The European Medicines Agency (EMA) has accepted Regeneron and Sanofi’s dupilumab for review. Dupilumab’s filing is chock-full of clinical trial data showing it improves multiple outcomes in patients with moderate-to-severe atopic dermatitis, leading to the IL-4/IL-13 inhibitor being widely seen as the next blockbuster to roll off the lot at Regeneron.

The EMA’s acceptance of the marketing authorization application for review means Regeneron and Sanofi are now advancing toward approvals on both sides of the Atlantic. The process is slightly further along in the U.S., where dupilumab has a PDUFA date of March 29 as a result of the FDA accepting it for priority review. The EMA will still be reviewing the dupilumab filing when the FDA makes its ruling.

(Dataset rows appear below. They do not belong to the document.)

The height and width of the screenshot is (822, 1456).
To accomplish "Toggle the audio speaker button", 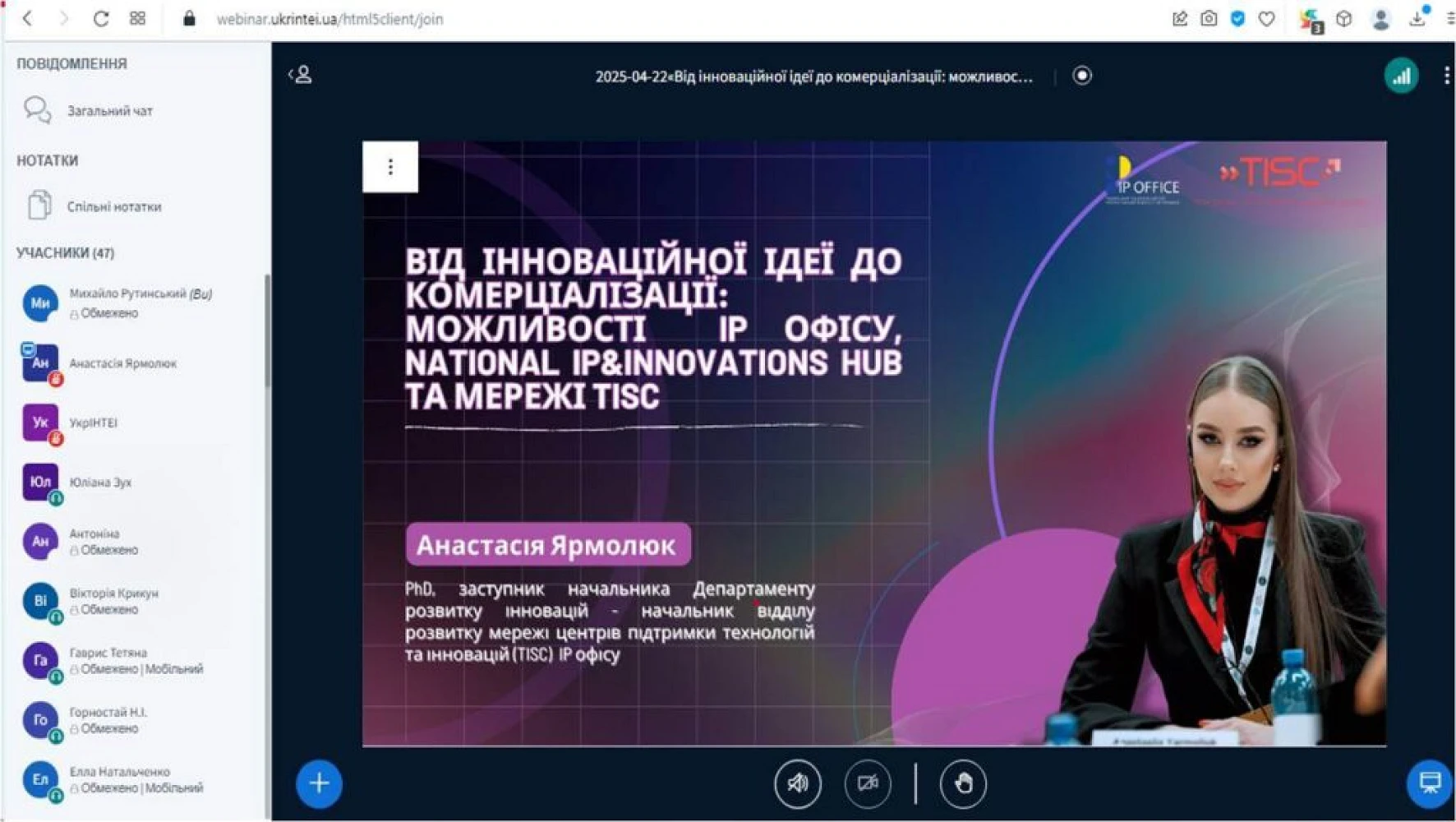I will (x=797, y=784).
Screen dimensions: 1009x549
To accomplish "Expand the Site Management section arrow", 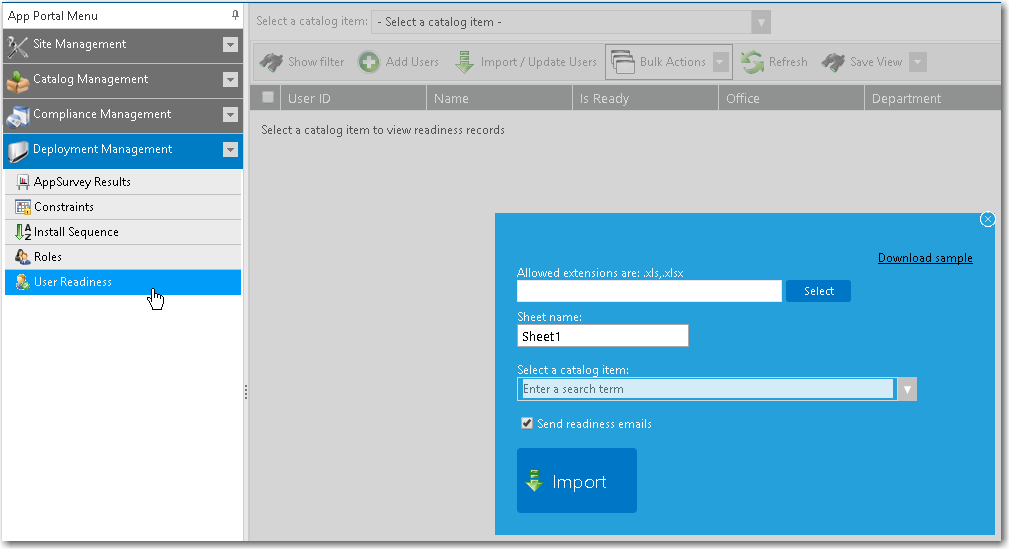I will tap(230, 45).
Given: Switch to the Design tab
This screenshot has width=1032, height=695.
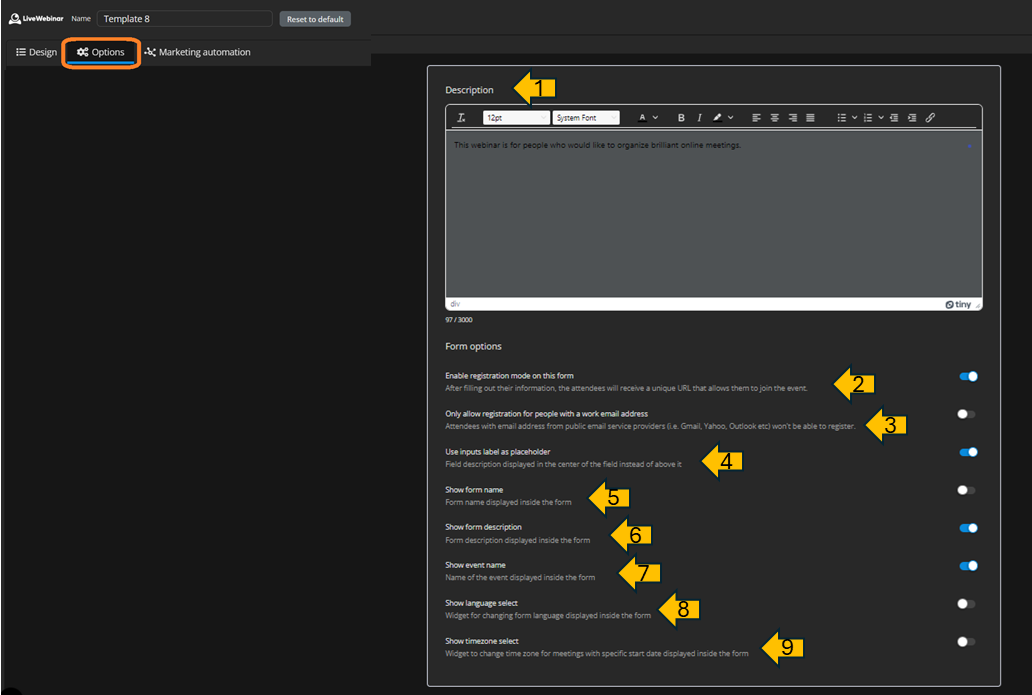Looking at the screenshot, I should coord(37,52).
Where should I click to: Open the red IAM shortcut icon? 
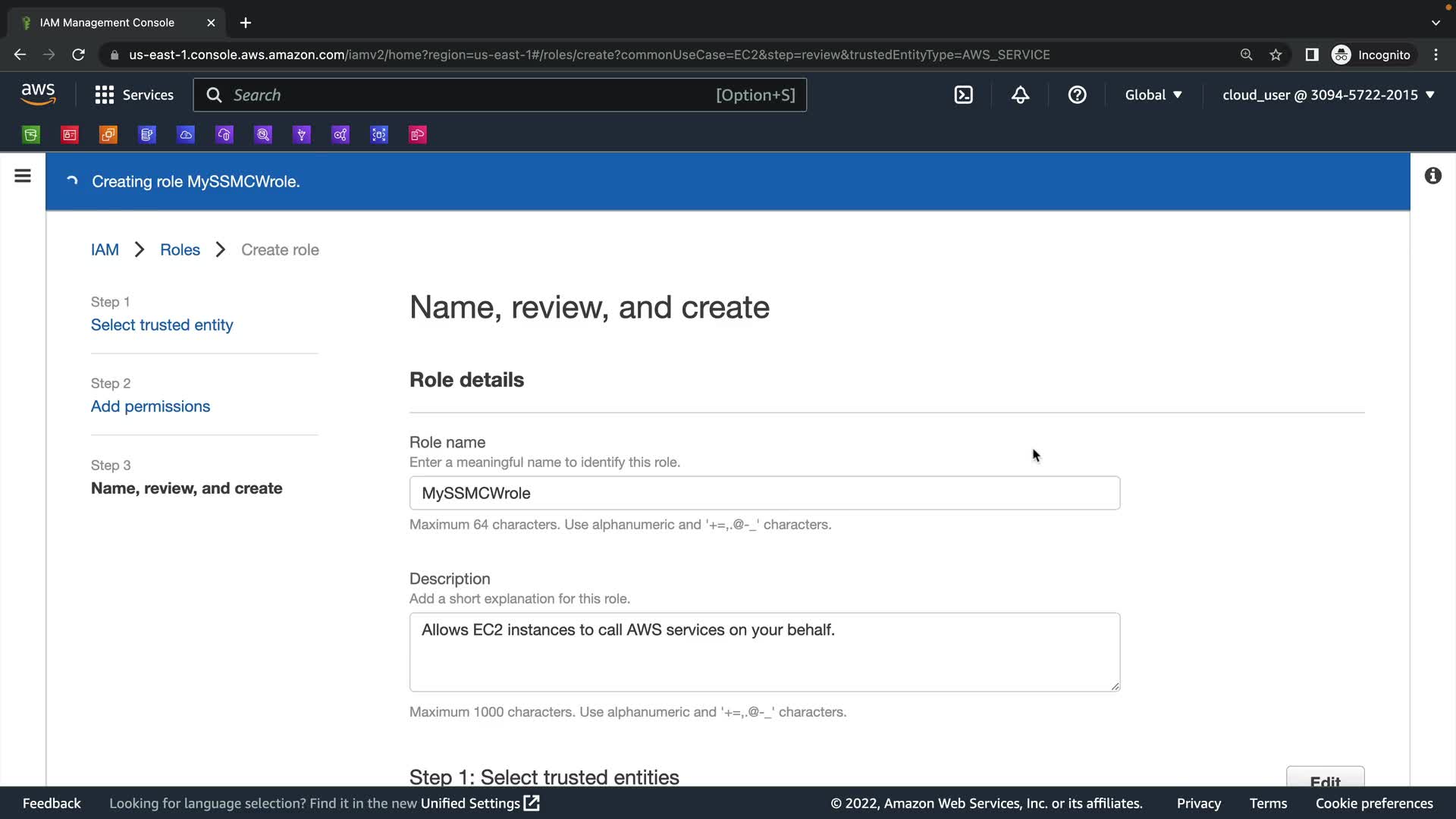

Dupilumab, which is due to be sold as Dupixent, has acquired blockbuster-in-waiting status among analysts on the strength of a string of stellar data drops in a hard-to-treat population. Phase 3 data link the monoclonal antibody to a reduction in itching, clearing of skin lesions, decline on eczema clinical scales and the easing of anxiety and depression. The data mean dupilumab is tipped to make a difference to the lives of an underserved population—and rack up blockbuster sales doing so.

If everything goes to plan, commercial teams will avoid the slow start that blighted Regeneron and Sanofi’s introduction of Praluent. And the R&D units will push ahead with turning dupilumab into the one-drug franchise envisaged by Regeneron R&D chief George Yancopoulos.

Sanofi and Regeneron are running phase 2 and 3 trials of dupilumab in asthma, nasal polyps and eosinophilic esophagitis. Success in these studies would ratchet up expectations that dupilumab can surpass consensus sales forecasts and hit the $5 billion a year highs foreseen by some analysts.

A clutch of drugmakers are hoping to disrupt these rosy forecasts by coming from behind to steal a slice of the moderate-to-severe atopic dermatitis market, although they face deep-pocketed rivals that have a sizable head start and stellar data in the bank.

The daunting task hasn’t deterred companies. Denmark’s LEO Pharma joined the race in July when it paid $115 million upfront for the rights to AstraZeneca’s candidate tralokinumab in dermatology indications. And Galderma added its name to the list of hopefuls later that month when it picked up a mid-phase program from Roche’s Chugai Pharmaceutical.